Por isso me doe o coração com as mazelas que está aí hoje a corrupção e tudo que aconteceu- porque eu ajudei a criar este partido com o maior boa fé, tenho certeza disto.

E aí nós nos envolvemos o máximo com a politica.

Eu acredito- partido politico é uma parte da sociedade- que pensa igual.

No PT- a coisa vinha de baixo pra cima, as propostas vinham de base, mas quando chegou ao poder começa a vir de cima pra baixo.

E hoje está difícil uma alternativa- se não houve uma reforma politica muito forte mesmo- não tem PSOL- não tem partido nenhum – porque são 3 poderes. Eu estava muito desanimado- mas parece que o povo começa a enxergar e vir pra rua. Mas não basta isto. Eu acho que até para um governo de boa fé- o povo na rua é muito importante- vai servir muito.

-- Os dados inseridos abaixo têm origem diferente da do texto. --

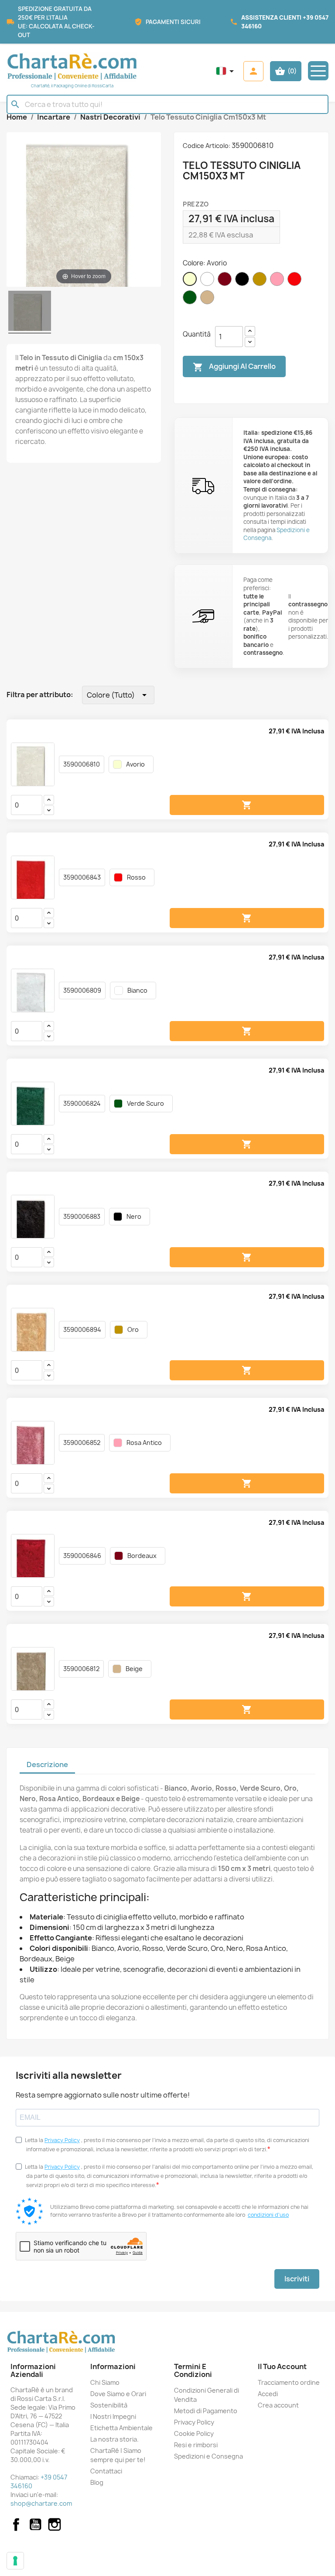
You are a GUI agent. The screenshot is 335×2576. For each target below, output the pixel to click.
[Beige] (209, 304)
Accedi (268, 2394)
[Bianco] (209, 286)
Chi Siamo (105, 2382)
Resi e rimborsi (196, 2445)
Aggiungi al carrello (234, 366)
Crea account (278, 2405)
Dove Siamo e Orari (118, 2394)
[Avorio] (191, 286)
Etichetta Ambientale (121, 2428)
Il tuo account (282, 2366)
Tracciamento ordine (289, 2382)
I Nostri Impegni (113, 2416)
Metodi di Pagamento (205, 2411)
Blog (96, 2482)
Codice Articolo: (206, 145)
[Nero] (244, 286)
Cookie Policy (194, 2433)
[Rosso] (296, 286)
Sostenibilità (108, 2405)
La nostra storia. (114, 2439)
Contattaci (106, 2471)
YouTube (35, 2524)
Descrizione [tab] (47, 1764)
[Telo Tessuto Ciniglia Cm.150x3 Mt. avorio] (29, 312)
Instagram (54, 2524)
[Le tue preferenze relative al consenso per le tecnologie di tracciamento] (15, 2560)
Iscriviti (296, 2279)
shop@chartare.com (41, 2503)
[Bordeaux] (226, 286)
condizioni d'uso (268, 2214)
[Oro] (261, 286)
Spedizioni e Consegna (208, 2456)
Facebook (16, 2524)
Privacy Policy (62, 2140)
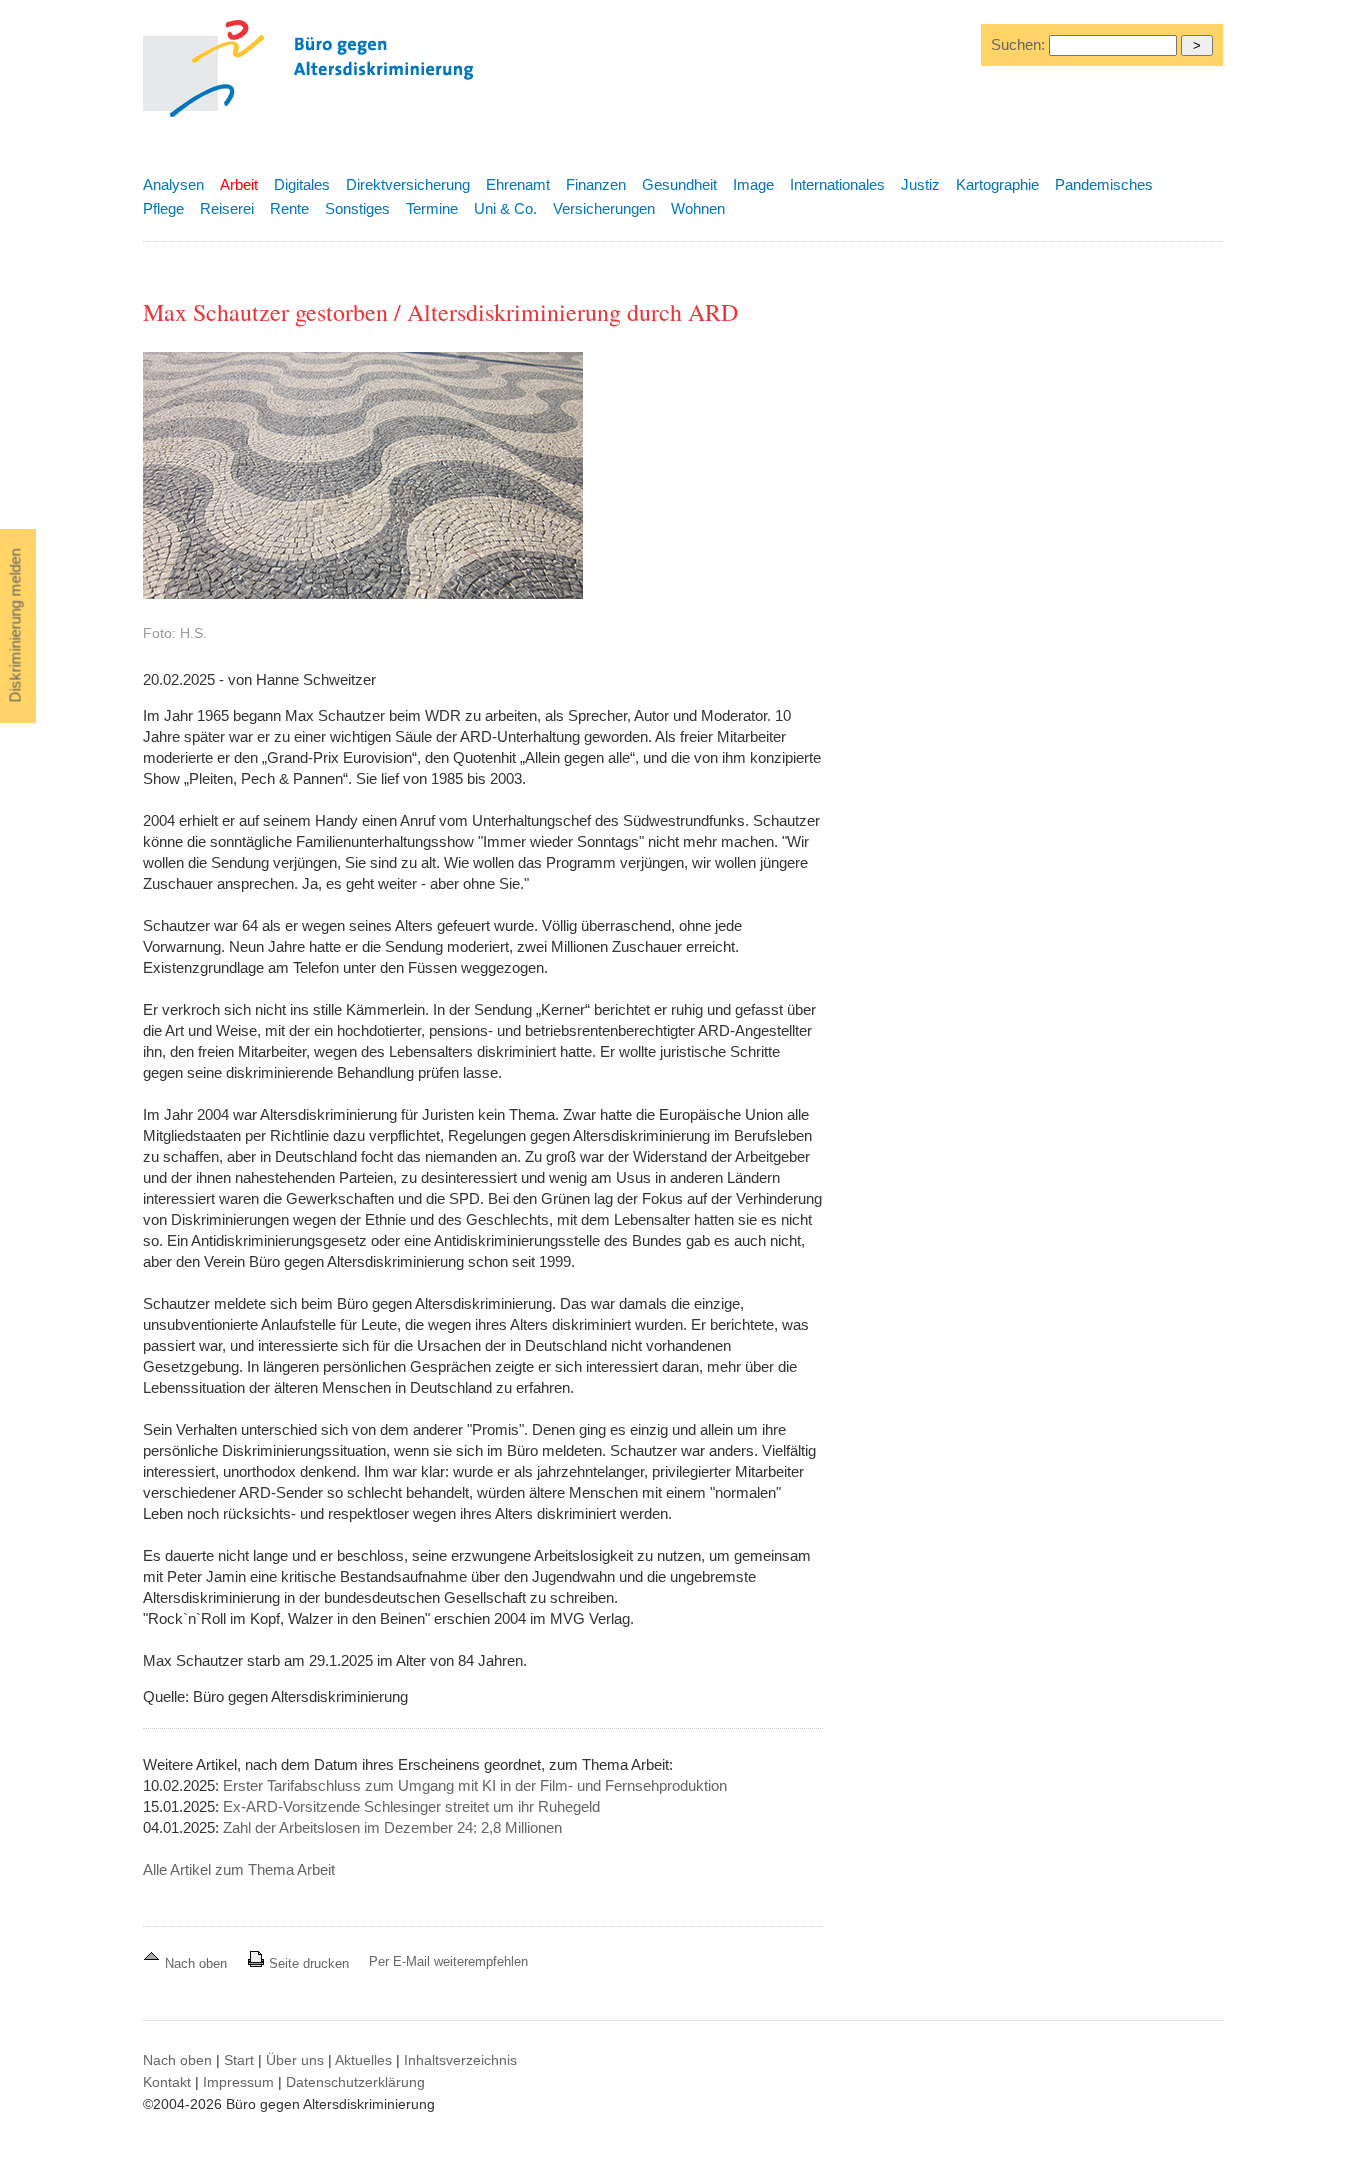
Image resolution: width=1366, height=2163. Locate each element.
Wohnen (698, 208)
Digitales (302, 184)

Agora não vai servir pros calhordas que estão pra seguir. Mas para o governo que tem boa fé, é muito importante esse pessoal na rua. Vai ajudar porque são 3 poderes e um travando o outro. O judiciário travando o executivo, os parlamentares travando o executivo. É uma loucura essa politica. Só que tá lá dentro é um balaio de gato.

E a reforma politica que vem do povo- as decisões- na constituição diz do povo, mas nas eleições- se submete a pagar pessoas para fazer campanha- a politica moderna está profissional.

Antigamente era a gente que fazia os panfletos.

O que eu penso, que é difícil fazer hoje uma reforma politica- porque os deputados que estão lá muitas pessoas acabam encantando – quando conseguem uma viagem de avião.

A Igreja ajudou muito- a gente colocar a pessoa humana na frente de tudo.

Na associação de moradores, eu fui presidente, nisso sem muita experiência, mas com bastante boa vontade.

Nesta época pipocou as ocupações e os conflitos.

Como presidente da Associação eu participei de muitas ocupações.

Eu sai no jornal toda semana, em entrave.

Tais perigosas- jogando uns com os outros.

Me lembro de uma entrevista- quando falei do curso do rio limpo até certa altura- depois ficava poluído- depois publicaram que eu acusei certa comunidade (do Tancredo) e depois eu recebi ligação me questionando.

O passado não volta, mas é importante olhar o passado, para aprender algumas estratégias- dentro dos movimentos comunitários- nós fomos obrigados a fazer parcerias. Também os partidos políticos tem que fazer parceria.

Na Cebe Pe. Jozimo - com nossos recursos- não conseguíamos fazer as casas e então fizemos parcerias com ONGS- para apoio financeiro- O projeto técnico foi feito pela comunidade- com ajuda de engenheiros e arquiteto. Mas o financiamento?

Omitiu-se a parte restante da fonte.